Dora B. Rote, GW #2

Dora B. Rote, GW #2

Dora was born 25 February 1868 in Missouri to Samuel and Mary Jane (Madison) Rote.  Her sister Rosa also served as a Gospel Worker.  In 1880 the family was in Loudon, Illinois.  A look at the children’s birth places reveals the family moved around a lot during those years.  Sadly, Dora’s mother died in 1884 when Dora was just a teenager.  By 1889 the family had moved to Pennsylvania, Samuel’s birth place, and settled in Reading, Pa.  Dora is listed as a house keeper.  In 1893, Dora is listed as a knitter in the Reading city directory.  During this time, she attended meetings at the Reading church, an easy walk from where she lived.  She was converted to the faith and soon after desired to be in ministry.  At the February 1895 meeting Dora was recommended by the Quarterly Conference for ministry;  she became a probationer and was listed as an evangelist.  She went through the same reading course which men preparing for the pastorate did.  She did not do very well in church history, but her scores for Bible were excellent.  It was about this time that the Gospel Worker Society was officially formed with Lucy Musselman as #1 and Dora Rote as #2.  Dora’s name appears in the accounts of the Graterford congregation at their beginning.  She ministered in the Lehighton area after that and led to the Lord a blacksmith by the name of Richard Woodring who later became a pastor in the MBC.  In 1900 Dora is in ministry in Williamsport, Pa.  In the city directories there for the following years she is listed as “city leader,” “Assist.
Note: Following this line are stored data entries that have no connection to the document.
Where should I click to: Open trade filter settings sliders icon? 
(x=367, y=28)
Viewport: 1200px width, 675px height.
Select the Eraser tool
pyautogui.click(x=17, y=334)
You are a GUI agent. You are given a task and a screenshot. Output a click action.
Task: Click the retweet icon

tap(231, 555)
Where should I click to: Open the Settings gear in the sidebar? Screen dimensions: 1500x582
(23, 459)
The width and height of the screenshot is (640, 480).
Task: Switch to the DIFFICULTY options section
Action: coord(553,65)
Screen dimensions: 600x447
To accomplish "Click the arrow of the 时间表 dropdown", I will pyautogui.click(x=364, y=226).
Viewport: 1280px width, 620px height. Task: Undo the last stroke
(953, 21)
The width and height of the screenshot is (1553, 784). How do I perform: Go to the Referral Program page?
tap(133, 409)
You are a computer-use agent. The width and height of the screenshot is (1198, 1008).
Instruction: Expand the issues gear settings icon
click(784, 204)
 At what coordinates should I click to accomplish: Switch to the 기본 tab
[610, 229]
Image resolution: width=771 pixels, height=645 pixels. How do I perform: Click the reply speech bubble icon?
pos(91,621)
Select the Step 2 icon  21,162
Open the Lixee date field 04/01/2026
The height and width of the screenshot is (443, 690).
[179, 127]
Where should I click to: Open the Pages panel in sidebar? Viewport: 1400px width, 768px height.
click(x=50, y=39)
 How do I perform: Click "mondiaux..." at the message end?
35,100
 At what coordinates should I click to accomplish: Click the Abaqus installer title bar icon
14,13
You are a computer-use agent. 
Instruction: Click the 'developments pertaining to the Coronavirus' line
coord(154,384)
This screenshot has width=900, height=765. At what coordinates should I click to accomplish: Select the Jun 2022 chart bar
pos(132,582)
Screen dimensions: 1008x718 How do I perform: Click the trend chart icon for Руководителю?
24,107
Genl Supt.” “Superintendant,” indicating her leadership role in the minstry there.  In 1910 she is in Pittsburgh, Pa, listed as “officer in charge of ministry” among her co-workers.  In 1915 and 1920 she appears in the Cleveland city directory as “Superintendant” at the address where other Gospel Workers live.  Her whereabouts in 1930 are as yet undiscovered.  In 1940 she is in Youngstown, Ohio, doing city ministry.  Also learned from the 1940 census is that she was in Cleveland, Ohio in 1935.  At some point she landed back in Cleveland where she lived out the rest of her life.  Dora died on 14 April 1948 and is buried in the Brooklyn Heights Cemetery in Cleveland with other Gospel Workers.